33 Weest op uw hoede en waakt! Want gij weet niet, wanneer de tijd daar is.
Take heed, watch and pray, for you have not known when the time is;
34 Het gaat er mee, als met een mens, die naar het buitenland reisde, zijn huis verliet, en het beheer aan zijn dienaars overdroeg; aan ieder gaf hij zijn taak, en aan den deurwachter beval hij te waken.
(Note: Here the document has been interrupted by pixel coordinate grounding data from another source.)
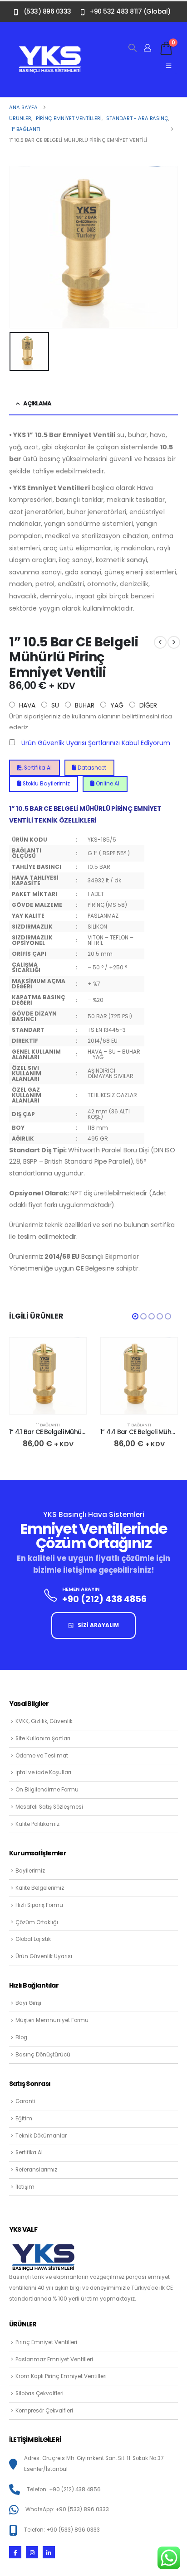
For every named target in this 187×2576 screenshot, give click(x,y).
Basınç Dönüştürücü (42, 2054)
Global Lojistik (33, 1939)
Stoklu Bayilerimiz (45, 783)
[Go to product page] (48, 1376)
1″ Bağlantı (48, 1425)
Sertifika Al (37, 767)
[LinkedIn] (49, 2552)
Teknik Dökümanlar (41, 2135)
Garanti (25, 2101)
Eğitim (23, 2118)
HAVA (26, 705)
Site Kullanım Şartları (42, 1738)
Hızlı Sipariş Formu (39, 1905)
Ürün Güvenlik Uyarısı (43, 1956)
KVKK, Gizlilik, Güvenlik (44, 1721)
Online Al (106, 783)
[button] (133, 48)
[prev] (160, 642)
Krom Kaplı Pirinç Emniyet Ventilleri (61, 2376)
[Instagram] (32, 2552)
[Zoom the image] (50, 50)
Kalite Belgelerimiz (39, 1888)
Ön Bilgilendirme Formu (47, 1789)
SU (54, 705)
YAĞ (115, 705)
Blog (21, 2037)
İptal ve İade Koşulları (43, 1772)
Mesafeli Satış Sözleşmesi (49, 1806)
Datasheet (91, 767)
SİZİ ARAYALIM (97, 1625)
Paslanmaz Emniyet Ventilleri (54, 2359)
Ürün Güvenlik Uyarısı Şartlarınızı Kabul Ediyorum (95, 742)
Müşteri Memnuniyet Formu (52, 2020)
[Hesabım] (147, 48)
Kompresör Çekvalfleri (44, 2410)
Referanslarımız (36, 2169)
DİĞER (147, 705)
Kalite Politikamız (37, 1824)
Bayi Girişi (28, 2003)
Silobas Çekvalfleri (39, 2393)
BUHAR (83, 705)
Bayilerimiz (30, 1870)
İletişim (24, 2187)
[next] (173, 642)
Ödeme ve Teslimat (41, 1755)
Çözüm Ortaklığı (36, 1922)
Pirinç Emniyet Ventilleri (46, 2342)
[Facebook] (15, 2552)
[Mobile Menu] (168, 66)
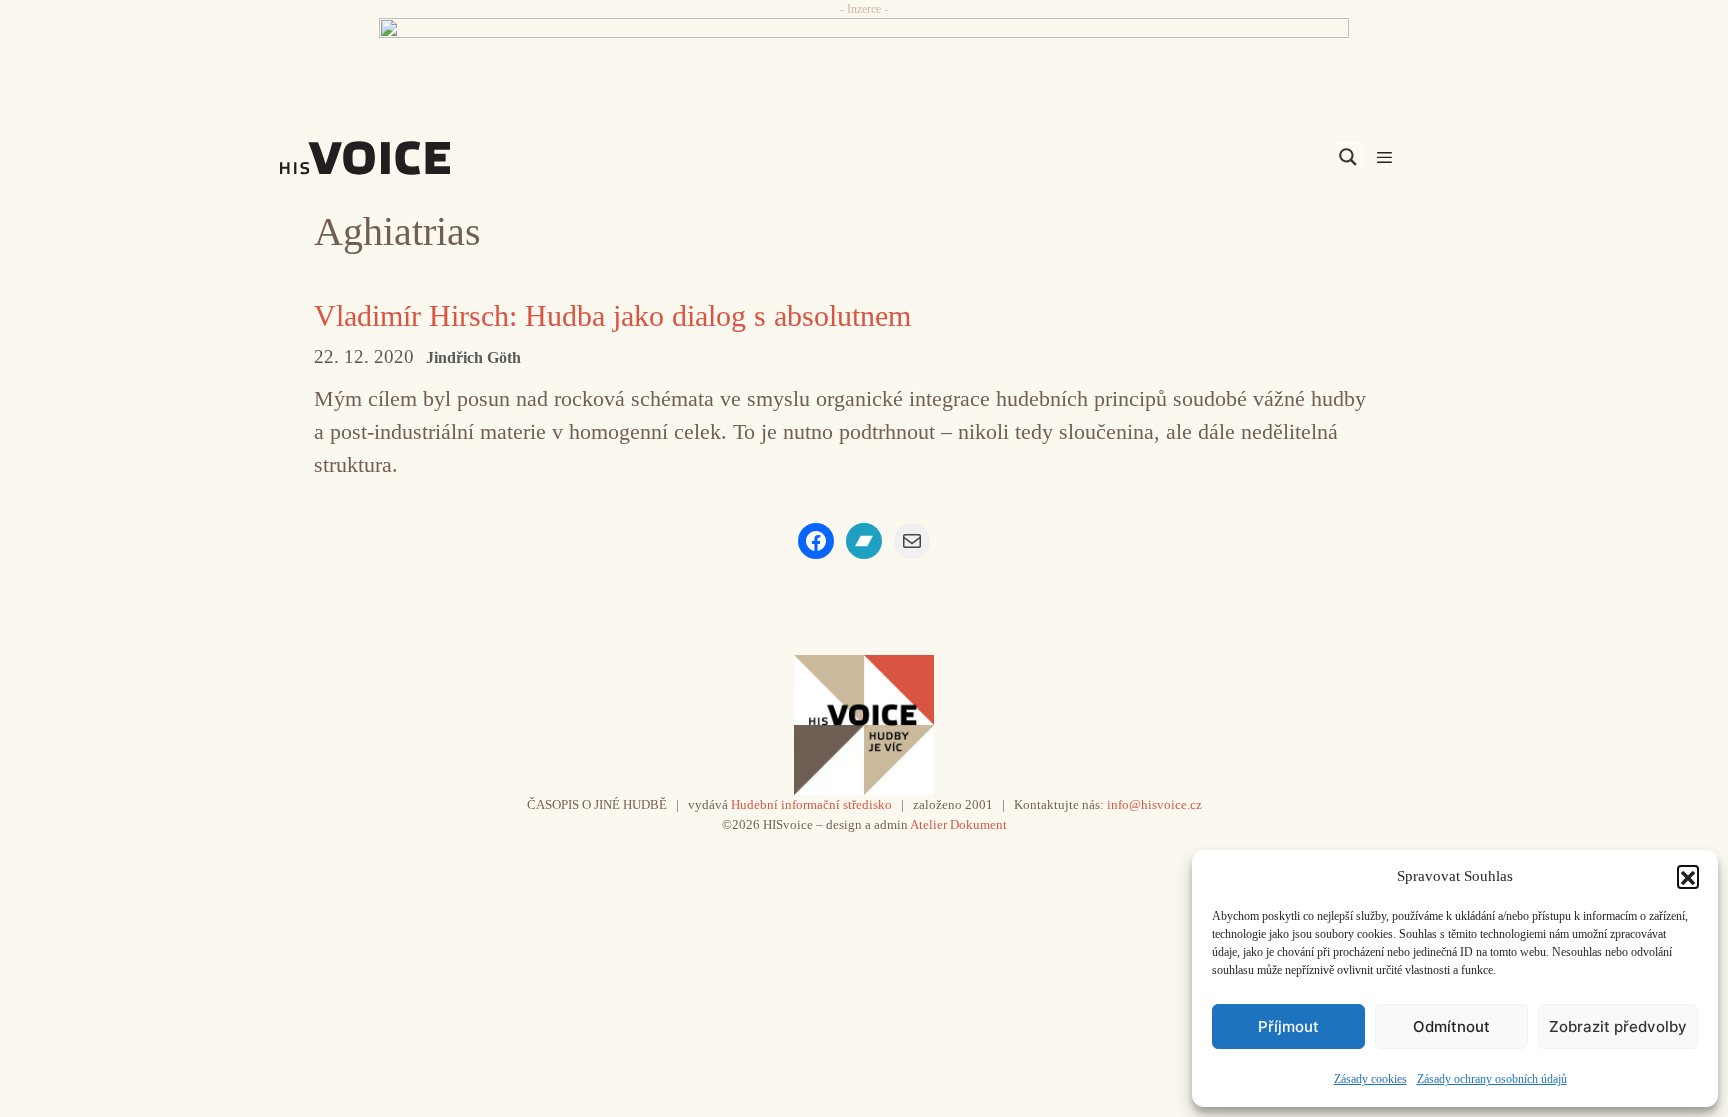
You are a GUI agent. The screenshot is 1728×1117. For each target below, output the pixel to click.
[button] (1688, 876)
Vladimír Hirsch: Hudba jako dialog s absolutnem (612, 315)
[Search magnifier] (1348, 157)
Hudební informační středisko (811, 804)
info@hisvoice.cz (1154, 804)
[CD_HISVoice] (864, 63)
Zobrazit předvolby (1618, 1026)
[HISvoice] (409, 158)
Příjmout (1288, 1026)
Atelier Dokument (958, 824)
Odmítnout (1451, 1026)
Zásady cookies (1370, 1079)
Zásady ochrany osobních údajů (1492, 1079)
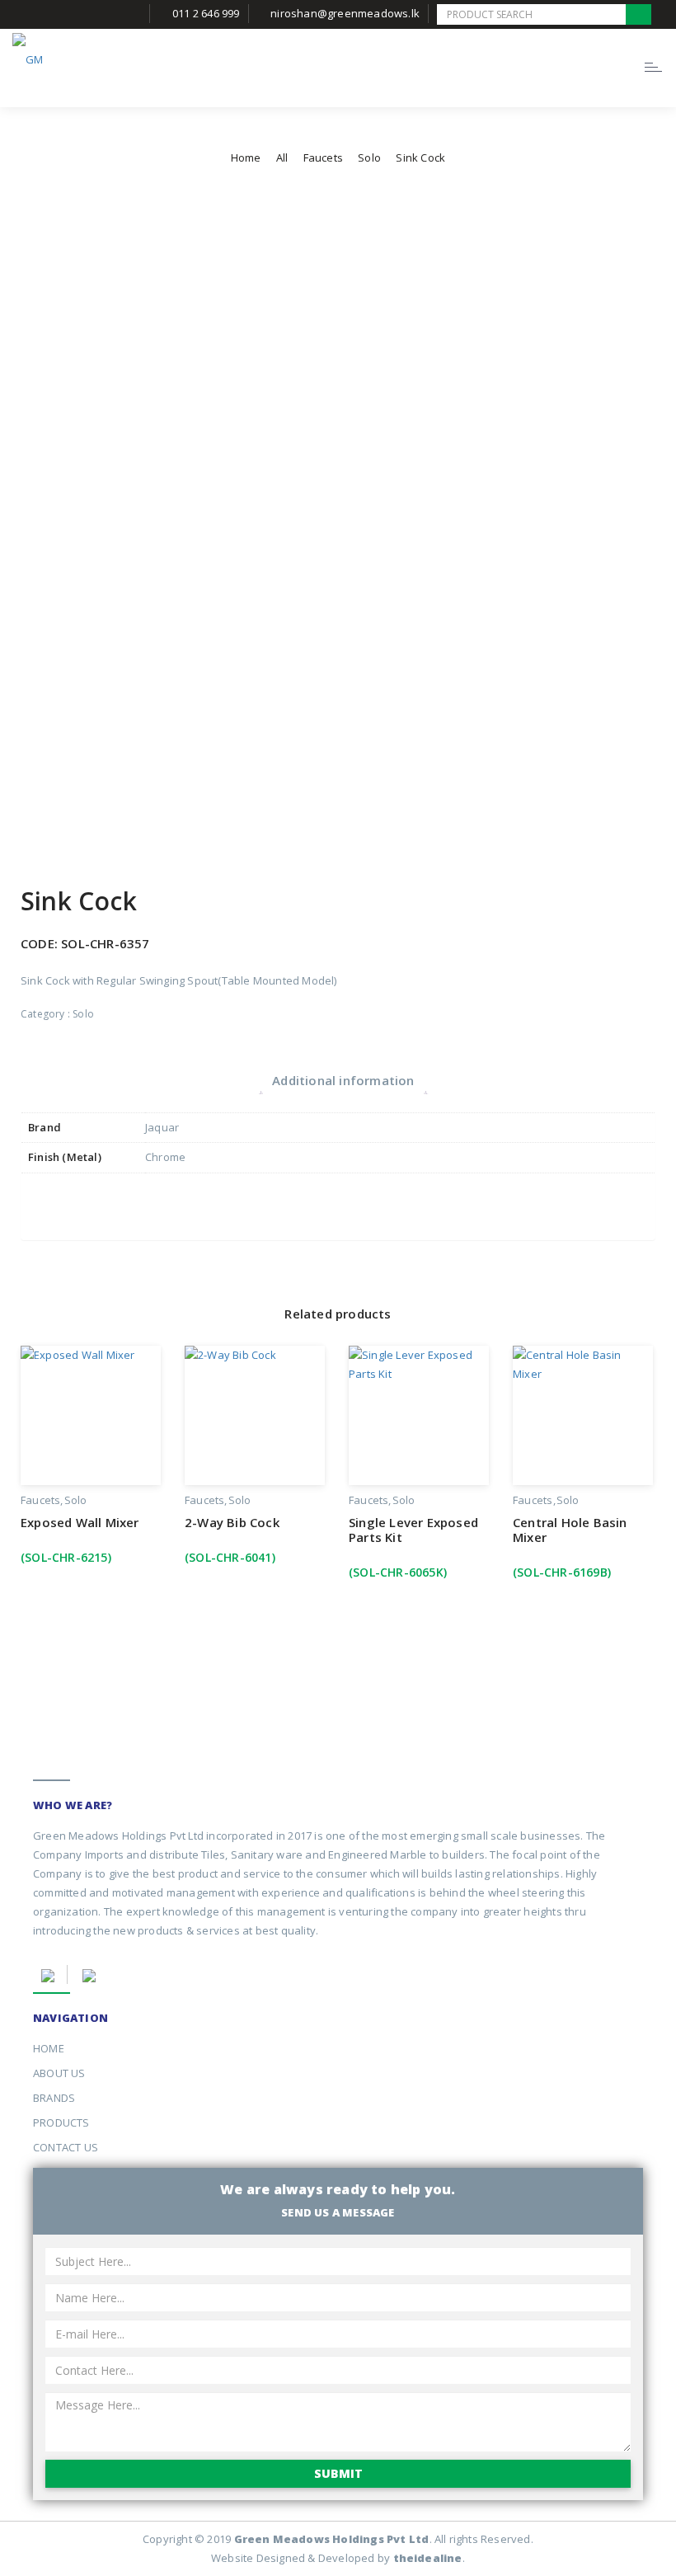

as a man who is gone abroad, having left his house, and given to his servants the authority, and to each one his work, also commanded the doorkeeper that he may watch;
35 Waakt dus, want gij weet niet, wanneer de heer des huizes komt: ‘s avonds laat of te middernacht, bij het hanengekraai of ‘s morgens vroeg.
watch, therefore, for you have not known when the lord of the house comes, at evening, or at midnight, or at rooster-crowing, or at the morning;
36 Hij komt onverwacht; moge hij u niet slapend vinden.
lest, having come suddenly, he may find you sleeping;
37 Wat Ik ú zeg, dat zeg Ik aan allen: Waakt!
and what I say to you, I say to all, Watch!”